Selon l'expert précité, l'idée qui veut que les combattants de Daech soient plus encadrés idéologiquement, et donc plus déterminés que les autres combattants des différents groupes syriens, n'est pas forcément vérifiée en Syrie, notamment dans la région du Qalamoun, où la plupart de ceux qui se sont engagés sous la bannière de l'EI l'ont fait par refus d'intégrer le Front Fateh el-Cham, qui est, à la base, la branche syrienne d'el-Qaëda, et qui a donc une identité syrienne plus marquée, étant aussi implanté dans les tribus qui peuplent cette région montagneuse.

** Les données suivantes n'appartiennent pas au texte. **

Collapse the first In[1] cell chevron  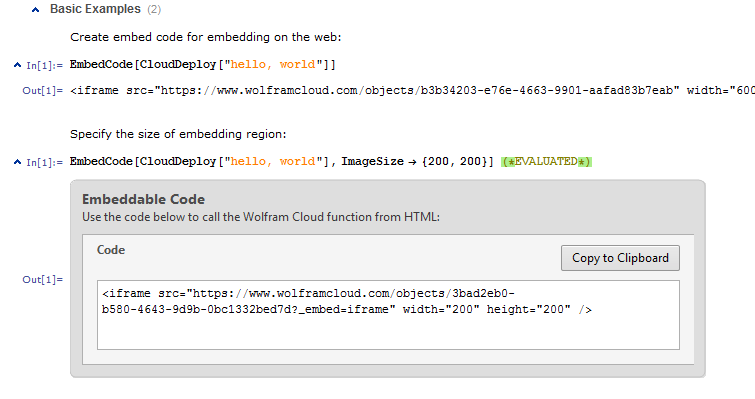pyautogui.click(x=17, y=65)
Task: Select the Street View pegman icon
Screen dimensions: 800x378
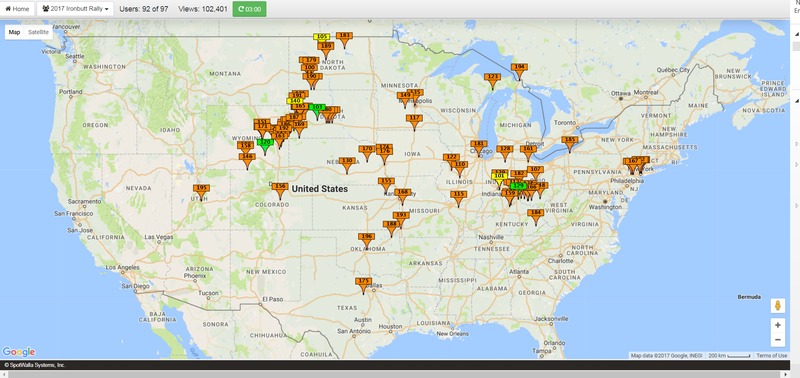Action: click(x=778, y=306)
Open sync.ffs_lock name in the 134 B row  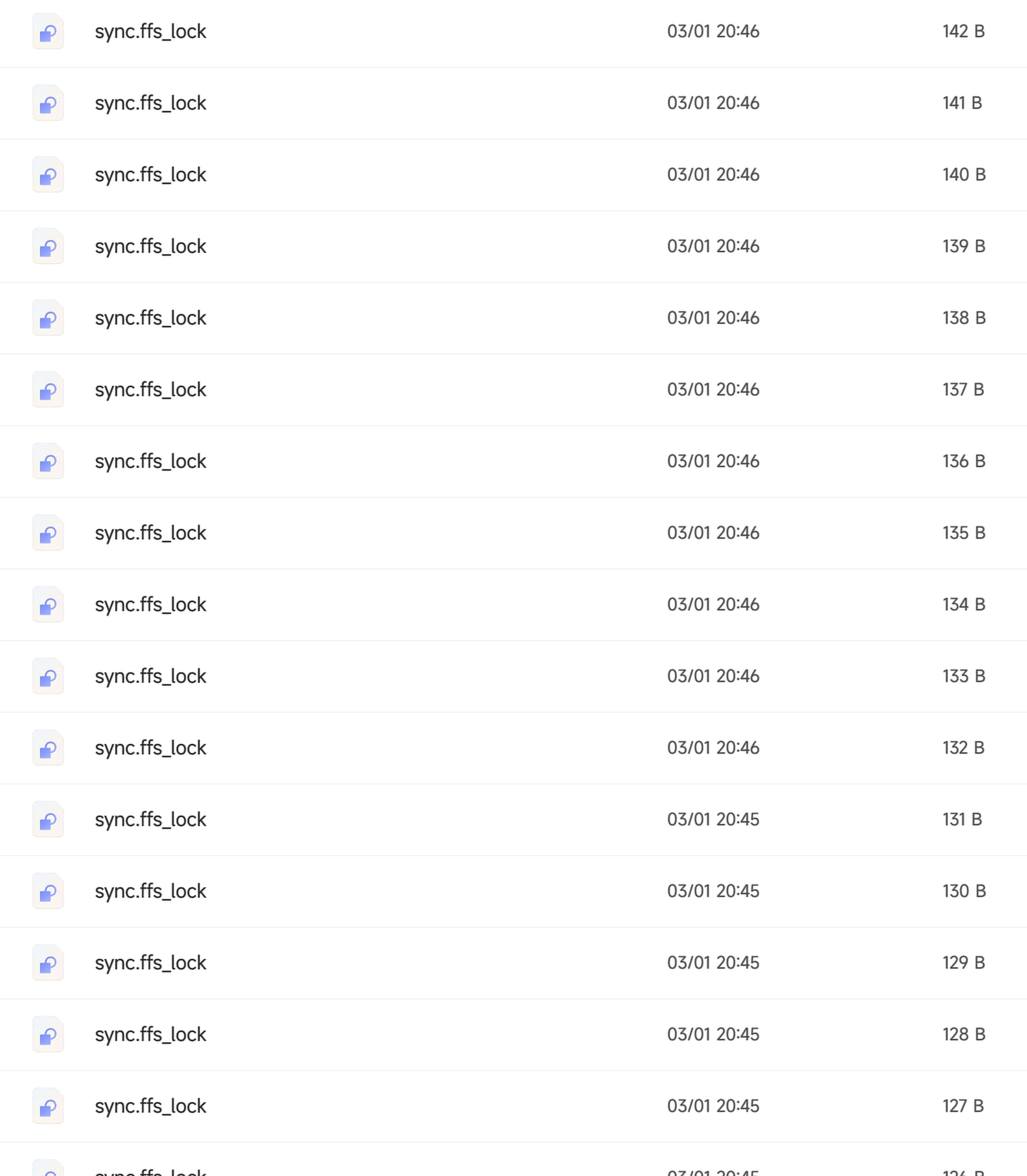150,605
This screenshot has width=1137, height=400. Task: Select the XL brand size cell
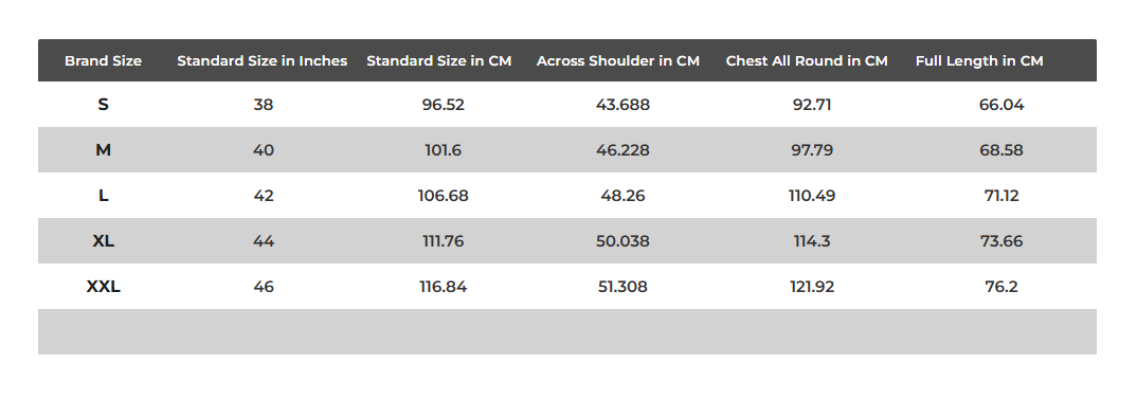coord(103,241)
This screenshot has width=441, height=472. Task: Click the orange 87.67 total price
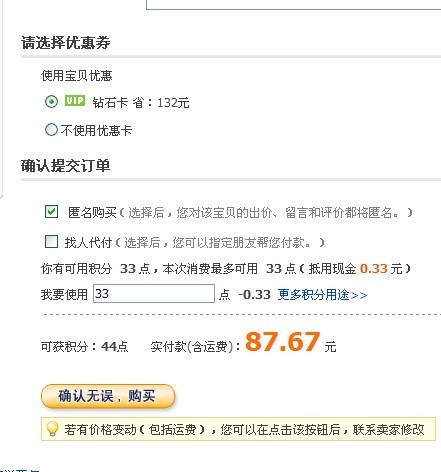[x=283, y=342]
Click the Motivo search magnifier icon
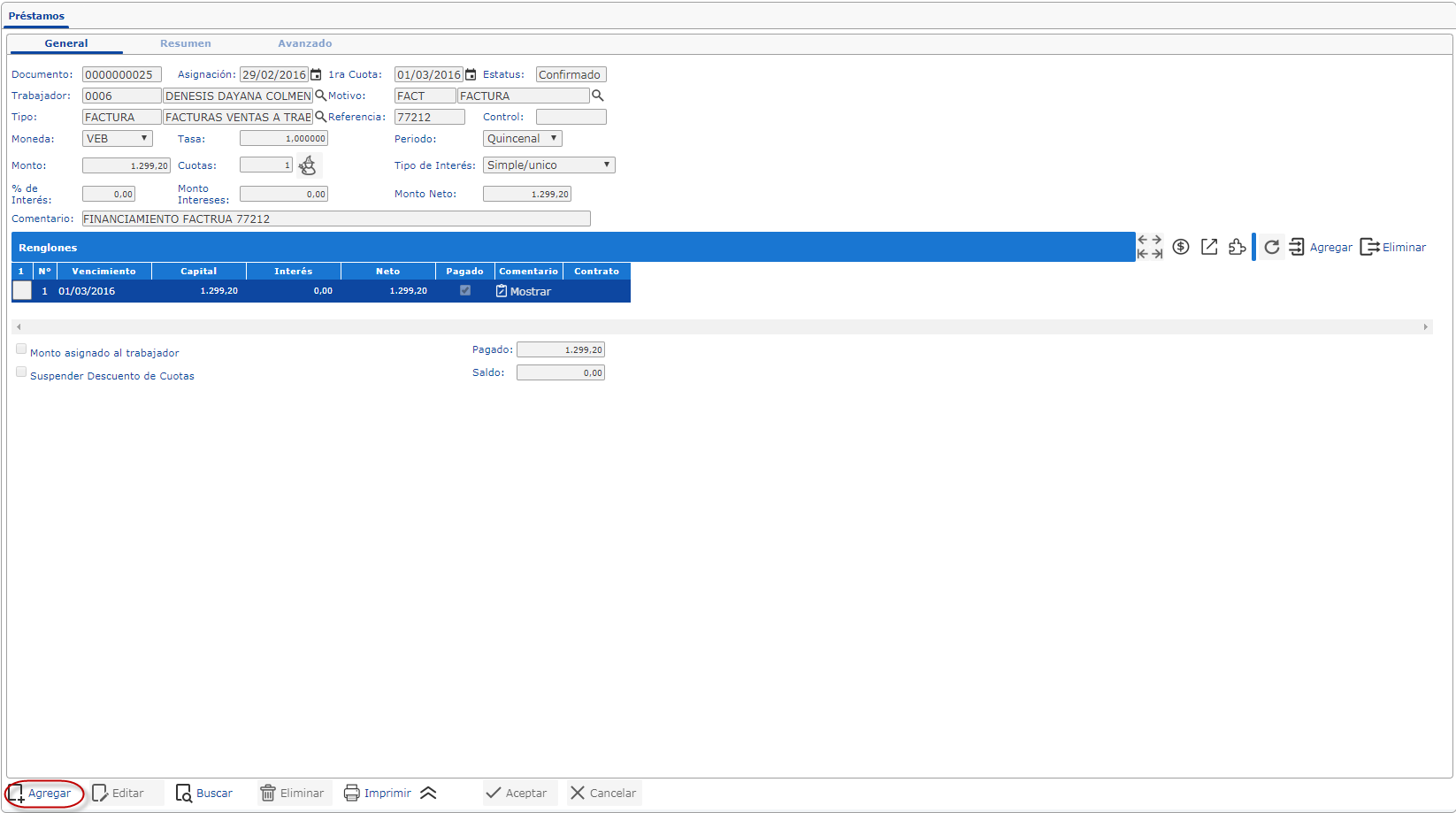This screenshot has height=813, width=1456. [x=597, y=96]
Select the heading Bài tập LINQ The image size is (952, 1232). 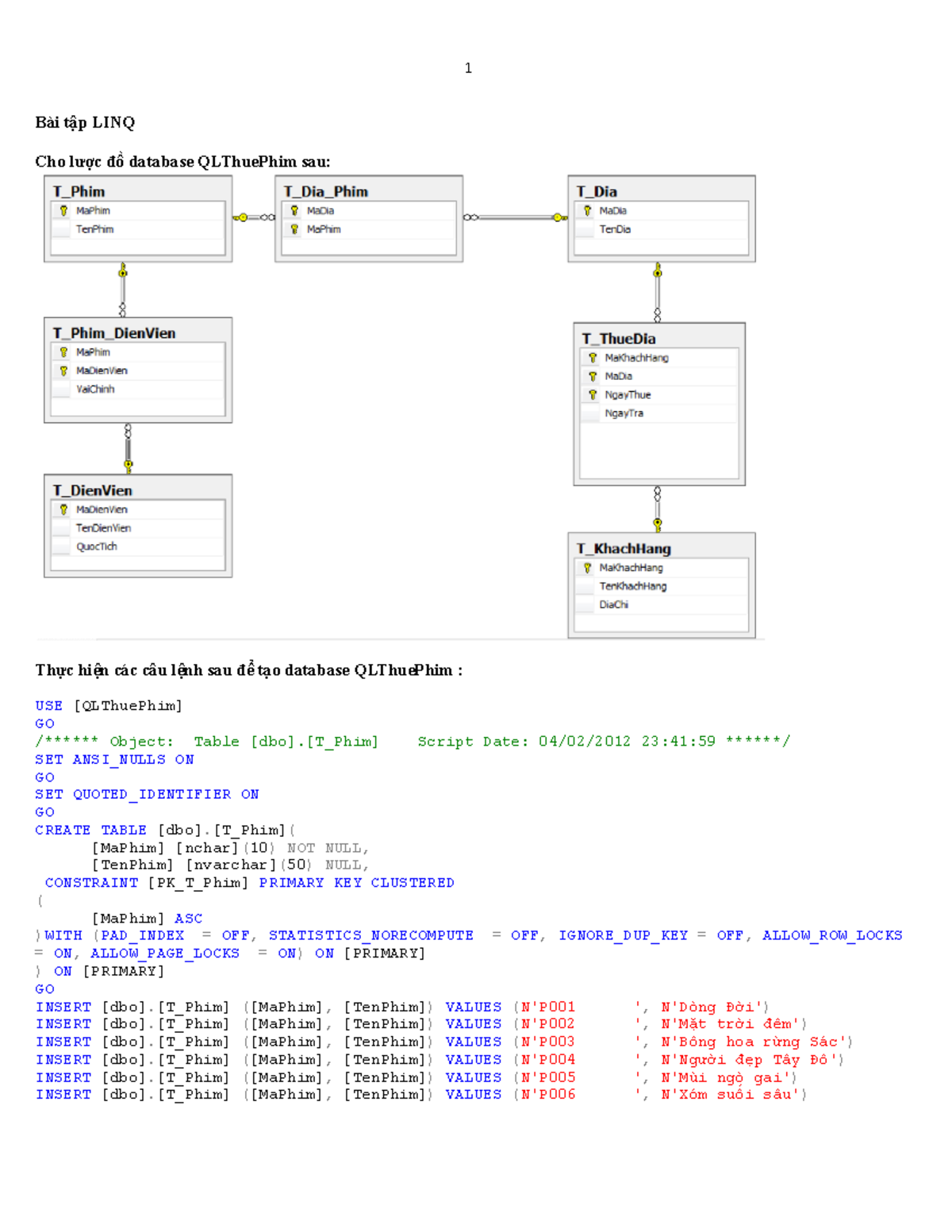pyautogui.click(x=83, y=122)
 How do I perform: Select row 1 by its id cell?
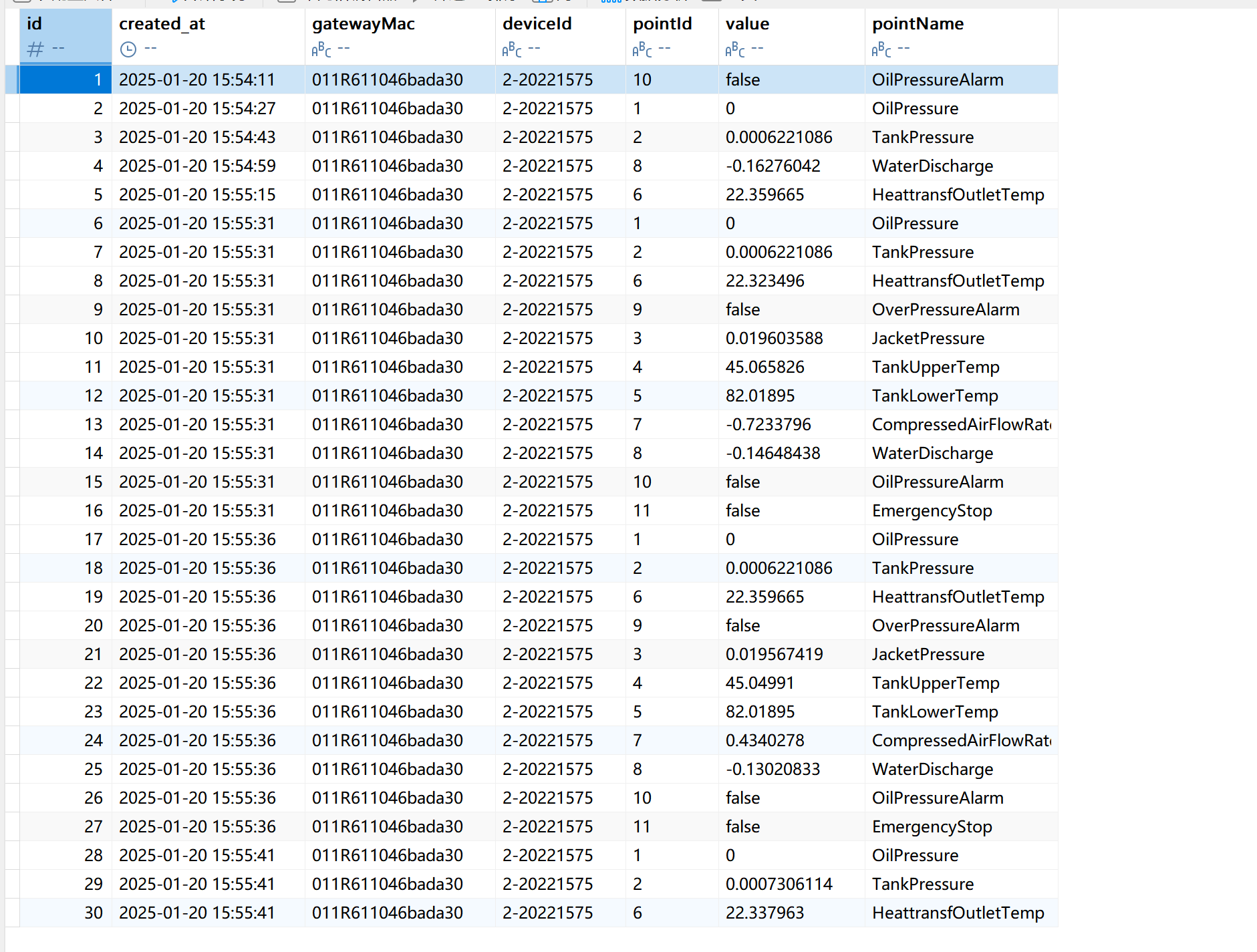65,80
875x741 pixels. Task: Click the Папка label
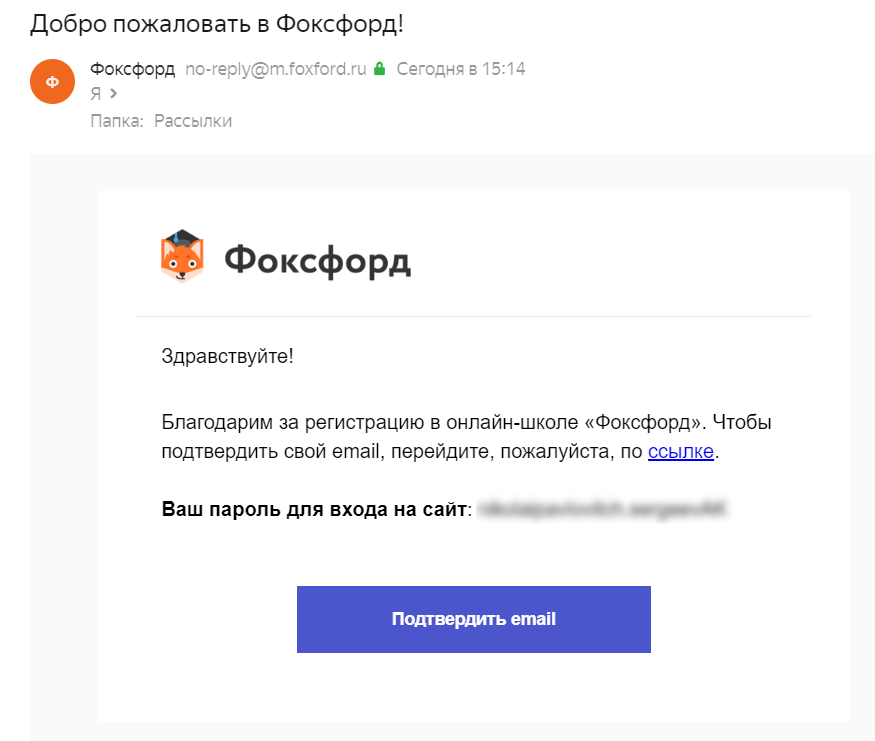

Ces combattants n'étaient donc pas aussi déterminés que ceux d'Abou Malek el-Tallé, dans le Qalamoun, ni que ceux de Daech à Deir ez-Zor et dans d'autres régions syriennes plus proches de l'Irak. Si cela ne tenait qu'à eux, ils auraient même réclamé des négociations depuis le début de la bataille du jurd, des côtés libanais et syrien, pour éviter de se battre. Mais ils avaient reçu des instructions fermes de la part du commandement à Raqqa de tenir le plus longtemps possible, et c'est finalement leur chef dans le jurd, le fameux Mouaffak el-Jarbane (originaire de Qousseir, en Syrie), surnommé Abou el-Souss (qui faisait de la contrebande de mazout entre le Liban et la Syrie), qui a réussi à convaincre ses supérieurs de la nécessité de mener des négociations en vue de la reddition. L'accord conclu, dont la dernière étape s'est achevée jeudi par l'ultime échange entre le Hezbollah et l'organisation terroriste, a définitivement terni l'image des combattants de Daech, déterminés et croyants, ne craignant pas la mort et semant la terreur. Encerclés dans des autobus poussifs au milieu du désert syrien, accrochés à la vie, même au prix de leur dignité, les combattants de l'EI avaient perdu tout ce qui pouvait encore faire illusion au sujet de leur force.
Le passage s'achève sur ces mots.